Exercise brief >>
Each line of the data should be repeated precisely.

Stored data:
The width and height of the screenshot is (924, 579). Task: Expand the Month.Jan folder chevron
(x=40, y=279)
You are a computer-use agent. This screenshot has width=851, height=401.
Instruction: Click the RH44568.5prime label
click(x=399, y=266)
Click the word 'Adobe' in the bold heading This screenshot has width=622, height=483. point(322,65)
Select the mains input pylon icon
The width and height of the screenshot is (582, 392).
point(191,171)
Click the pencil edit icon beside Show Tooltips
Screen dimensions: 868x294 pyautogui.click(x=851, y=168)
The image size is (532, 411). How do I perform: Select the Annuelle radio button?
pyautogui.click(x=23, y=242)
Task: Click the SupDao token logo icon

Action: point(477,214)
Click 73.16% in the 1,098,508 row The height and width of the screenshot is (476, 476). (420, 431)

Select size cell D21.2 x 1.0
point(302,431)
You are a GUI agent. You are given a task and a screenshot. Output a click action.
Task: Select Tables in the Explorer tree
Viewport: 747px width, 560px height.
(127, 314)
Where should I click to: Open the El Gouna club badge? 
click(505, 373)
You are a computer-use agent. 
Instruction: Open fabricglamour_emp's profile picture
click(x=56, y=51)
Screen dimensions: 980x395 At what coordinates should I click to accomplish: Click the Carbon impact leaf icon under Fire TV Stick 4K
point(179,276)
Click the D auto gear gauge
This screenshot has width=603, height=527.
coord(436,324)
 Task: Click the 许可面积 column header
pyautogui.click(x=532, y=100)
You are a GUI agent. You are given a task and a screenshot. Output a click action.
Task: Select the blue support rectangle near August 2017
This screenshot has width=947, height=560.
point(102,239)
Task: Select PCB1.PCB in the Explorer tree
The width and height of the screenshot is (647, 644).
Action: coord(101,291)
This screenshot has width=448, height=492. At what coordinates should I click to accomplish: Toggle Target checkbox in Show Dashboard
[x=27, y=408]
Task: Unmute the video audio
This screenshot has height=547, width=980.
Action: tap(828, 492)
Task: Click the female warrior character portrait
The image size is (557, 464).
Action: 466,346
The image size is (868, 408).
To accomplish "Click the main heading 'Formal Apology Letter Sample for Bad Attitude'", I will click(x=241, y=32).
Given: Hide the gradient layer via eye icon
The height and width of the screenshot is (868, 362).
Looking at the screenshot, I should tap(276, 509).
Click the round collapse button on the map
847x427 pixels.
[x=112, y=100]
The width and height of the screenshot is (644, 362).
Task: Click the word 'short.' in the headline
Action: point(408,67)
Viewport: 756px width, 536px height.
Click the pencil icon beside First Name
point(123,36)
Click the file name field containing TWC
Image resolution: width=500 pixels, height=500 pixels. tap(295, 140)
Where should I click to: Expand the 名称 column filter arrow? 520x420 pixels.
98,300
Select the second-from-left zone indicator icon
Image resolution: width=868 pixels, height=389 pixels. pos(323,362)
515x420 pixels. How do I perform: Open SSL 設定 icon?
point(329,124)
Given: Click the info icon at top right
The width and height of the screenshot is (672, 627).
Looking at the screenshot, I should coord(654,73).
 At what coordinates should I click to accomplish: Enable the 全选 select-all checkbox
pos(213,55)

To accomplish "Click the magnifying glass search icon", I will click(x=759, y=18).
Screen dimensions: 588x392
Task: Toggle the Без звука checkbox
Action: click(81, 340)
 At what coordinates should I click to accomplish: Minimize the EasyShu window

Task result >>
The width and height of the screenshot is (924, 579). Task: Expand the Month.Jan folder chevron
(x=40, y=279)
You are a computer-use agent. This screenshot has width=851, height=401.
Instruction: Click the RH44568.5prime label
click(x=399, y=266)
Click the word 'Adobe' in the bold heading This screenshot has width=622, height=483. point(322,65)
Select the mains input pylon icon
The width and height of the screenshot is (582, 392).
point(191,171)
Click the pencil edit icon beside Show Tooltips
Screen dimensions: 868x294 pyautogui.click(x=851, y=168)
The image size is (532, 411). How do I perform: Select the Annuelle radio button?
pyautogui.click(x=23, y=242)
Task: Click the SupDao token logo icon

Action: point(477,214)
Click 73.16% in the 1,098,508 row The height and width of the screenshot is (476, 476). (420, 431)

Select size cell D21.2 x 1.0
point(302,431)
You are a GUI agent. You are given a task and a screenshot. Output a click action.
Task: Select Tables in the Explorer tree
Viewport: 747px width, 560px height.
(127, 314)
Where should I click to: Open the El Gouna club badge? 
click(505, 373)
You are a computer-use agent. 
Instruction: Open fabricglamour_emp's profile picture
click(x=56, y=51)
Screen dimensions: 980x395 At what coordinates should I click to accomplish: Click the Carbon impact leaf icon under Fire TV Stick 4K
point(179,276)
Click the D auto gear gauge
This screenshot has width=603, height=527.
coord(436,324)
 Task: Click the 许可面积 column header
pyautogui.click(x=532, y=100)
You are a GUI agent. You are given a task and a screenshot. Output a click action.
Task: Select the blue support rectangle near August 2017
This screenshot has width=947, height=560.
point(102,239)
Task: Select PCB1.PCB in the Explorer tree
The width and height of the screenshot is (647, 644).
Action: coord(101,291)
This screenshot has width=448, height=492. At what coordinates should I click to accomplish: Toggle Target checkbox in Show Dashboard
[x=27, y=408]
Task: Unmute the video audio
This screenshot has height=547, width=980.
Action: tap(828, 492)
Task: Click the female warrior character portrait
The image size is (557, 464).
Action: 466,346
The image size is (868, 408).
To accomplish "Click the main heading 'Formal Apology Letter Sample for Bad Attitude'", I will click(x=241, y=32).
Given: Hide the gradient layer via eye icon
The height and width of the screenshot is (868, 362).
Looking at the screenshot, I should tap(276, 509).
Click the round collapse button on the map
847x427 pixels.
[x=112, y=100]
The width and height of the screenshot is (644, 362).
Task: Click the word 'short.' in the headline
Action: point(408,67)
Viewport: 756px width, 536px height.
Click the pencil icon beside First Name
point(123,36)
Click the file name field containing TWC
Image resolution: width=500 pixels, height=500 pixels. tap(295, 140)
Where should I click to: Expand the 名称 column filter arrow? 520x420 pixels.
98,300
Select the second-from-left zone indicator icon
Image resolution: width=868 pixels, height=389 pixels. pos(323,362)
515x420 pixels. How do I perform: Open SSL 設定 icon?
point(329,124)
Given: Click the info icon at top right
The width and height of the screenshot is (672, 627).
Looking at the screenshot, I should coord(654,73).
 At what coordinates should I click to accomplish: Enable the 全选 select-all checkbox
pos(213,55)

To accomplish "Click the magnifying glass search icon", I will click(x=759, y=18).
Screen dimensions: 588x392
Task: Toggle the Без звука checkbox
Action: click(81, 340)
 At what coordinates should I click to accomplish: Minimize the EasyShu window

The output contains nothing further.